Illustrated by the above image example, let's denote $\mathbf{z}$ as the valid/invalid instrument variables (such as SNPs), $x$ as the exposure (such as gene expression), and $y$ as the outcome (such as AD).

Two-Stage least squares (2SLS)

$$ x = \mathbf{z}^\prime \mathbf{\theta} + w, \quad y = \beta x + \mathbf{z}^\prime \mathbf{\alpha} + \epsilon, $$

where $(w,\varepsilon)$ are the error terms independent of the instruments $\mathbf{z}$, however, $w$ and $\varepsilon$ may be correlated due to underlying confounders, and $\beta\in\mathbb{R}$, $\mathbf{\alpha}\in\mathbb{R}^p$, $\mathbf{\theta}\in\mathbb{R}^p$ are unknown parameters.

Two-Stage Sliced Inverse Regression (2SIR)

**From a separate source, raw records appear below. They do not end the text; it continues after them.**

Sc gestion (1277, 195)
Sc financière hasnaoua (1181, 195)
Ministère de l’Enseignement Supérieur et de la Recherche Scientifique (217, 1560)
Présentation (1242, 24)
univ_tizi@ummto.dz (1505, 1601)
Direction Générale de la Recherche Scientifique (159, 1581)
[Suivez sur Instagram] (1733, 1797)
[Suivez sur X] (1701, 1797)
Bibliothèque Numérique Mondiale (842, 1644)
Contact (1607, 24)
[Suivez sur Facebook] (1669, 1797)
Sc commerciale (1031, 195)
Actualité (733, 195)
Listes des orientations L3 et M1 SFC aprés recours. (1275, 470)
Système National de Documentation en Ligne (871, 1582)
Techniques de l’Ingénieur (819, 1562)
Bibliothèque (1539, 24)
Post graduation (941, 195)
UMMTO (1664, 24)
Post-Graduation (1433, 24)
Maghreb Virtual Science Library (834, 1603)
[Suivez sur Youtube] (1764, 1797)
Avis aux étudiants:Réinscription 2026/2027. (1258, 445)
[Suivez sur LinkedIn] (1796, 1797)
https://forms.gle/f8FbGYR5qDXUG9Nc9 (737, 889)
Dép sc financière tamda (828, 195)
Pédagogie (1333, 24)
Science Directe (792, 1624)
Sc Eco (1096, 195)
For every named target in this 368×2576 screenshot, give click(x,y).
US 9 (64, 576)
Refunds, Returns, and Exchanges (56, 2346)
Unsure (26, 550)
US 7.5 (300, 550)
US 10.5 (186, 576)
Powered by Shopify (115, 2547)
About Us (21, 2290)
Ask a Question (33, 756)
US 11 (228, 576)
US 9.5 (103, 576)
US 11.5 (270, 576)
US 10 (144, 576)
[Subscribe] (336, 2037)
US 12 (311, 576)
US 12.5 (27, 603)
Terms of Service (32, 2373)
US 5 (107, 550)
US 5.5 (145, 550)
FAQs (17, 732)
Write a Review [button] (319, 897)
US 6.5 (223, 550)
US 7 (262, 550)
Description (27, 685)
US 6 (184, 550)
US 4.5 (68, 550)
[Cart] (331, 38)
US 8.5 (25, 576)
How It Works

$$ \phi(x) = \mathbf{z}^\prime \mathbf{\theta} + w, \quad y = \beta \phi(x) + \mathbf{z}^\prime \mathbf{\alpha} + \epsilon, $$

where $(w,\varepsilon)$ are the error terms independent of the instruments $\mathbf{z}$, however, $w$ and $\varepsilon$ may be correlated due to underlying confounders, and $\beta\in\mathbb{R}$, $\mathbf{\alpha}\in\mathbb{R}^p$, $\mathbf{\theta}\in\mathbb{R}^p$ are unknown parameters.

Remarks

  • 2SLS / 2SIR. $\mathbf{\alpha} \neq \mathbf{0}$ indicates the violation of the second and/or third IV assumptions. The models may not be identifiable with the presence of invalid IVs. In the literature, additional structural constraints are imposed to avoid this issue, such as $|\mathbf{\alpha}|_0 < p/2$.
  • 2SIR. $\beta$ and $\phi$ are identifiable by fixing $|\mathbf{\theta}|_2 = 1$ and $\beta \geq 0$.

Strengths of 2SIR

  • Model assumptions of 2SIR are weaker than the classical 2SLS: the model admits an arbitrary nonlinear transformation $\phi(\cdot)$ across $\mathbf{z}$, $x$ and $y$, relaxing the linearity assumption in the standard TWAS/2SLS.
  • 2SIR includes 2SLS and Yeo-Johnson power transformation 2SLS (PT-2SLS) as special cases. It is worth mentioning that the proposed method remains competitive against 2SLS/PT-2SLS even if the linear assumption holds.
  • The implicit linear structure in both 2SLS and 2SIR allows the use of GWAS summary data of our method, in contrast to requiring individual-level data by the other (non-linear) models.

What We Can Do:

2SLS

  • Estimate $\beta$: marginal causal effect from $X \to Y$
  • Hypothesis testing (HT) and confidence interval (CI) for marginal causal effect $\beta$.

2SIR

  • Estimate $\beta$: marginal causal effect from $X \to Y$
  • Hypothesis testing (HT) and confidence interval (CI) for marginal causal effect $\beta$.
  • Estimate nonlinear causal link $\phi(\cdot)$.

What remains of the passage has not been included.